The only area which might present a concern is that involving the accumulation of PCB's and DDT's in egg masses and the subsequent effect these accumulations may have on developing embryos. To determine accumulation effects, we would need to know:

1. the movements and residence periods of ovigerous females in the area of the outfall;
2. if ovigerous females are found to be residential near the outfall, would they take up these compounds at greater rates than ovigerous females in outlying areas (such as Cape Cod or further up in the Gulf of Maine); and
3. the effect of dosage concentrations similar to those at the outfall on embryonic development (if any).

Movements and residence times of egg-bearing females could be determined by MADMF or NMFS agents tagging ovigerous females in the abdomen (with sphyrion tags) and recapturing them via the commercial fishery (again coordinated efforts would be required for this study to be successful, as previously discussed).
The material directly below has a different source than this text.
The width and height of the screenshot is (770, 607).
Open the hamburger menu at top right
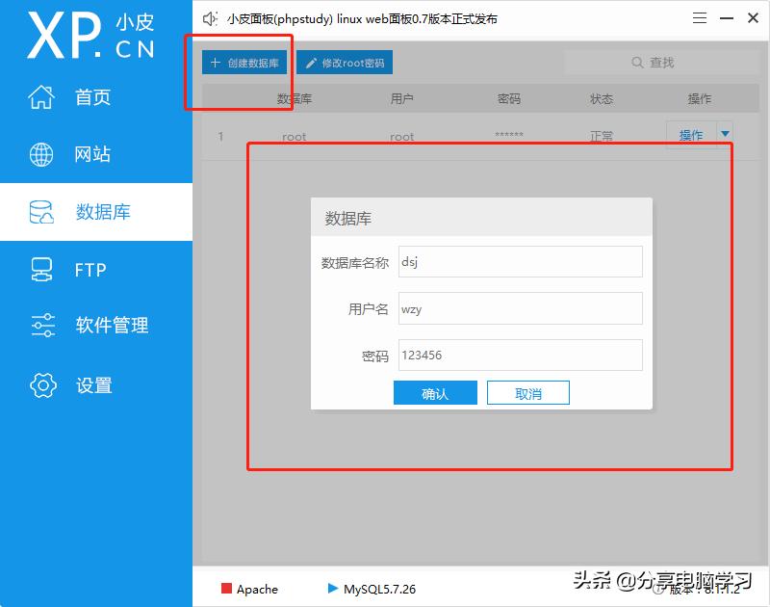click(x=701, y=17)
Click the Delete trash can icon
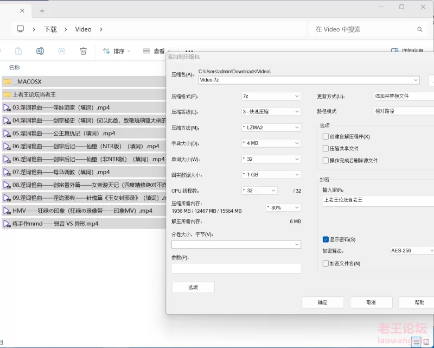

This study would be best designed by MADMF officials and NMFS scientists to determine the appropriate number of ovigerous females to be tagged in order to provide the best possible recapture rate, since tag-recapture studies typically result in less than a 30% return rate (Estrella and Morrissey, 1997).

If a tag-recapture study indicates that females are indeed residential, then a study to determine bioaccumulation of DDT's and PCB's would be warranted. This study could be effected by MADMF or EPA agents collecting females within Boston Harbor and at some outlying area (matched for depth and temperature) and running comparative concentration analyses of egg masses.

Dose responses could be assessed by holding a large number ovigerous females at various concentrations of PCB's and DDT's (representative of those at the outfall) and determining chronic accumulation concentrations and effects on developing embryos (as compared to embryos of ovigerous females held in clean water). A facility that has the space, water quality, and resources to conduct this kind of study is the EPA Environmental Laboratory in Narragansett, RI or the Woods Hole Oceanographic Institution. Given that many sources other than the MWRA outfall contribute to the presence of DDT's and PCB's in our coastal waters, these kinds of studies could be viewed as a public service and would be within the purview of EPA.